Derivatives dealer banks want regulators to lay out guidelines for new clearinghouses set up to handle over-the-counter transactions, seeking better coordination between the platforms in the event of a major blow-up in the swap market.

A growing roster of platforms designed to handle complex derivatives deals has brought varying approaches to handling defaults, which could make it tougher for clearing members to wind down the swap book of a big participant, according to senior bank officials.

"Each [clearinghouse] is approaching these issues in a slightly different way," said Eraj Shirvani, head of fixed income for Europe, the Middle East and Africa at Credit Suisse, and chairman of the International Swaps and Derivatives Association. "It would be good if we had some sort of best practices globally."

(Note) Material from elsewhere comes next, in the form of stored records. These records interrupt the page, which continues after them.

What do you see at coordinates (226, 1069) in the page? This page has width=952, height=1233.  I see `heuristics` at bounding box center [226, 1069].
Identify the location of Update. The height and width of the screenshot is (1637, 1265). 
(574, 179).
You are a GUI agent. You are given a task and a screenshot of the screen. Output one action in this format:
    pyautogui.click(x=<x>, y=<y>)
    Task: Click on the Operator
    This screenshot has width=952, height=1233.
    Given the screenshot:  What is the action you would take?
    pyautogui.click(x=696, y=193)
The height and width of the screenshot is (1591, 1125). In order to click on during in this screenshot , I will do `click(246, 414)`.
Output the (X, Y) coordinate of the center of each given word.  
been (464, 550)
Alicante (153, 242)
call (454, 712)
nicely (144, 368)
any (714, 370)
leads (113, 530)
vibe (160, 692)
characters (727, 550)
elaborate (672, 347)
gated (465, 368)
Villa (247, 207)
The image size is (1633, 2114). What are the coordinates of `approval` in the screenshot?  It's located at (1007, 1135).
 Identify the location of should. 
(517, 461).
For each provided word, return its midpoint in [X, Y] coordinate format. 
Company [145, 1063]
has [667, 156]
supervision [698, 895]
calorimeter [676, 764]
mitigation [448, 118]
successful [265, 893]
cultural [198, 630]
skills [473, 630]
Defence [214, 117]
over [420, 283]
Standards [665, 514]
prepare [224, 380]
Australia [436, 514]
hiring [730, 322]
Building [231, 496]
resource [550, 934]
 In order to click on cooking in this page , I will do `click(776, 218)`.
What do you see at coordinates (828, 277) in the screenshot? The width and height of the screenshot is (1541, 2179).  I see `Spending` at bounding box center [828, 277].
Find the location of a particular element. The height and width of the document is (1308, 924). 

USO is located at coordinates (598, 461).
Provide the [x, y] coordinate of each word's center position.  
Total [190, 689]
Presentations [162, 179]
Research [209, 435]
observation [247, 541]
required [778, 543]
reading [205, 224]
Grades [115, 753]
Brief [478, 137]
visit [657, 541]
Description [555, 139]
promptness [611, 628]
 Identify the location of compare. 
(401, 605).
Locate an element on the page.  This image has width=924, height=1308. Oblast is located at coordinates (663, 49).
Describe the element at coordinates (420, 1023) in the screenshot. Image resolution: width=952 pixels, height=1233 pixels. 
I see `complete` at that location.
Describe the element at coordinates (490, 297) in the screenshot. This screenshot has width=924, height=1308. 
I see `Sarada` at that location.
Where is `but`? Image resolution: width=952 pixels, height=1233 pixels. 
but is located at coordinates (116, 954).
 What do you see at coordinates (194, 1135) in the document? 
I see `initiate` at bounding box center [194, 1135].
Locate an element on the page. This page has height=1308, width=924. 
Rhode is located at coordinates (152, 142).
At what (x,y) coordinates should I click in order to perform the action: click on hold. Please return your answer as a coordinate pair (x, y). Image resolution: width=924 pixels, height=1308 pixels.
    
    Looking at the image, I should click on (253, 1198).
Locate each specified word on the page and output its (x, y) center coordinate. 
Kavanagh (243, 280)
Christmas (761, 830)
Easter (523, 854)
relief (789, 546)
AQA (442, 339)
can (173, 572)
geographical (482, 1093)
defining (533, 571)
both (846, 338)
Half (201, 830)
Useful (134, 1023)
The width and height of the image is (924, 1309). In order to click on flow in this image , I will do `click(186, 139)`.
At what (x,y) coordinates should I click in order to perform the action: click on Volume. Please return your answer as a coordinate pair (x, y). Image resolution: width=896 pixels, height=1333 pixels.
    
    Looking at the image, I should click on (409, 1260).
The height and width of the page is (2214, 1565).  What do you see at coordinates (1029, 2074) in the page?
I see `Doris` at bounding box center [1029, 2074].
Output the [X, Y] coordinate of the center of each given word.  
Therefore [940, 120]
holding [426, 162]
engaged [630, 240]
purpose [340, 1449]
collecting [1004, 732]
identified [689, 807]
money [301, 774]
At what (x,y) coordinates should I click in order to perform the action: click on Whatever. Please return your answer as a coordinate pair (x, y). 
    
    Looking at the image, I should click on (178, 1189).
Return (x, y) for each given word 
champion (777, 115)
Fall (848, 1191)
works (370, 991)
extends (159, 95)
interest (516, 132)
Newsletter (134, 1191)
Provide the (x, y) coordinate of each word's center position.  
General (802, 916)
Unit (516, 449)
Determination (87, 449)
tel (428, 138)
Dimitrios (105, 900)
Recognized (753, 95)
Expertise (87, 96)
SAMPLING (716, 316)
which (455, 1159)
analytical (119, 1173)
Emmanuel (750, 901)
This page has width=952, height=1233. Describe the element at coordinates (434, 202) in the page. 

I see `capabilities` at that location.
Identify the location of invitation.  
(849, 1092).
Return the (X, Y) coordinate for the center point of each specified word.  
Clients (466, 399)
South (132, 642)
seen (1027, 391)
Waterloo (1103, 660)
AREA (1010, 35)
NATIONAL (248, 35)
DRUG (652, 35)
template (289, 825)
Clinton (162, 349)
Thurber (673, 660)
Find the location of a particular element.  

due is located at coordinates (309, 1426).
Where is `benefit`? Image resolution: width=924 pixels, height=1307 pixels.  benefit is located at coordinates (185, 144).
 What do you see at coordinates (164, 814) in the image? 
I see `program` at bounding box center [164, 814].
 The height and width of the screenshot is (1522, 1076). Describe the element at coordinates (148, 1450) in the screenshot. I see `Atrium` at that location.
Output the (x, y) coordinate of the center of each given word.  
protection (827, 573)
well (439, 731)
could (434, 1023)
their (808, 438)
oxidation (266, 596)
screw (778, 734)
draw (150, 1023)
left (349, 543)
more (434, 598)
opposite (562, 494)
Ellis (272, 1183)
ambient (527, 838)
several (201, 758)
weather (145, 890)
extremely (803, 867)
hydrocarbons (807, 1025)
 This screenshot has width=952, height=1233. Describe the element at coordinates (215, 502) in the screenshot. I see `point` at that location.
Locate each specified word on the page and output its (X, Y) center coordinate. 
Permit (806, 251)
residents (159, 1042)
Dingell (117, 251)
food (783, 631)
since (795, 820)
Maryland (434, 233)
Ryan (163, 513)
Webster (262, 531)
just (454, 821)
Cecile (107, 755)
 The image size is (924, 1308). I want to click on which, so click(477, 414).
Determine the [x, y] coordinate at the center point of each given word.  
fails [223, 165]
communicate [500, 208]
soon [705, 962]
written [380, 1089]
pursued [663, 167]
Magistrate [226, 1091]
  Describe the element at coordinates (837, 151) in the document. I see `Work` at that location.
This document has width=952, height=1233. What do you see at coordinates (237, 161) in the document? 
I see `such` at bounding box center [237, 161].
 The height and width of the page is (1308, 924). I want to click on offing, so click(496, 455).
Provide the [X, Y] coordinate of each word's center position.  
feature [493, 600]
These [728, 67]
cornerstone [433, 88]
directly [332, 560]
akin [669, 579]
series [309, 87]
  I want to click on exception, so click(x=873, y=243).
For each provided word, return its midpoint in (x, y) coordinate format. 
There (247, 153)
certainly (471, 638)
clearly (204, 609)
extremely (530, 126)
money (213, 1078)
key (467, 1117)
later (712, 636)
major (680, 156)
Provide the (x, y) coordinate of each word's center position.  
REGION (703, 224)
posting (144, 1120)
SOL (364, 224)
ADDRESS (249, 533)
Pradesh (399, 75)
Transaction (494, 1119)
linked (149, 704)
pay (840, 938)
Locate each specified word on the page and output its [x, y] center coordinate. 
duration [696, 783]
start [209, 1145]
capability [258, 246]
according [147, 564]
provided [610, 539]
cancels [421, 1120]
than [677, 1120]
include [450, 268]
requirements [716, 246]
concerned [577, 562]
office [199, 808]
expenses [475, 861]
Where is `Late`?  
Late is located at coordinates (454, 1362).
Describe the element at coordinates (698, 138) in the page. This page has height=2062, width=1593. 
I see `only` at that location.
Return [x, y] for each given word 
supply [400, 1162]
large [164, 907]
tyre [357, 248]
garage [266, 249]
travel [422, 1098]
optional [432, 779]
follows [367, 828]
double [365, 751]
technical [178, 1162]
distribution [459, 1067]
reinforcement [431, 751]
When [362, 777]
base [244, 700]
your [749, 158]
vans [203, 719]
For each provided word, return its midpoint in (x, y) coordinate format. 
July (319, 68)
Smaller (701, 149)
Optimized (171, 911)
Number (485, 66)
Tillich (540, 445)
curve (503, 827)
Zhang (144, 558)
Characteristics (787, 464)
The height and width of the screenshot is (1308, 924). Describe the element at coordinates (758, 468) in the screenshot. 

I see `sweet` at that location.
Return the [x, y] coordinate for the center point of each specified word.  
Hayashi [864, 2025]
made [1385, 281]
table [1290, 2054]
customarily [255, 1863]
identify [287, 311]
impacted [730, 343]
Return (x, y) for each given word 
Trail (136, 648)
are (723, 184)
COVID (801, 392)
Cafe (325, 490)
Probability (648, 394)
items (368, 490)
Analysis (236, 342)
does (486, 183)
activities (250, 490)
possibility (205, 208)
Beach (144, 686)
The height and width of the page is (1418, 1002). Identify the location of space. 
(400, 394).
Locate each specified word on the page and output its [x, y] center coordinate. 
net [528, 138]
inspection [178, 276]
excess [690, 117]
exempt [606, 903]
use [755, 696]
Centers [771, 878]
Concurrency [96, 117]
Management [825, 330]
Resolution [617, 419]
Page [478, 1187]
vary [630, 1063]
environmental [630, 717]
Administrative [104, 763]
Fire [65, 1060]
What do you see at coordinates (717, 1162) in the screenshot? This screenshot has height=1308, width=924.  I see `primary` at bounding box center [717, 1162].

Regulators in the U.S. and Europe view clearing -- the process in which a central counterparty stands between every transaction to mitigate the risk of any default -- as a key way to improve the functioning of the $605 trillion over-the-counter derivatives market.

Complex, customized instruments like credit default swaps were seen exacerbating the financial chaos of 2008, creating a web of credit exposure that tangled major market participants.

Dealers have been clearing some of these products since 1999, and lawmakers in Washington are debating legislation that would vastly expand the range of products that must be routed through central counterparties, or CCPs.

Now dealers are asking that there be supervisory guidelines set out for clearinghouses as well, as they begin devising an industry-standard process for emergency auctions.

Financial authorities want swap products to be clearable across a range of clearinghouses in a bid to promote competition in the market. Exchange companies like IntercontinentalExchange Inc. (ICE), Deutsche Boerse AG (DB1.XE), Nasdaq OMX Group Inc. (NDAQ) and CME Group Inc. (CME) have built clearing capabilities for the instruments over the last two years, alongside incumbent clearinghouse operator LCH.Clearnet.

With a half-dozen platforms now operational on both sides of the Atlantic, representatives of some dealer banks worry that their divergent approaches to handling the instruments could gum up the works if a big firm goes down holding swap positions in multiple clearinghouses.

"Currently, each CCP has its own default management arrangements with unique timings and process," said Paul Hamill, a director at Barclays Capital. "This could make managing a single large default very complex, due to poor visibility of the overall risk."

Without proper communication between clearers, Hamill said, "the result could be a blend of paralysis and auction prices which reflect significant uncertainty."

Roger Liddell, chief executive of LCH.Clearnet, said that central counterparties do share information when it looks as though a major default is imminent, but this is "quite different" from risk-sharing.

"I don't think that's feasible," he said. "When it comes to an actual default... much information becomes confidential."

A spokesman for CME said that in a default situation, the company would seek to coordinate with other clearinghouses in the way of sharing information. Representatives for ICE declined comment.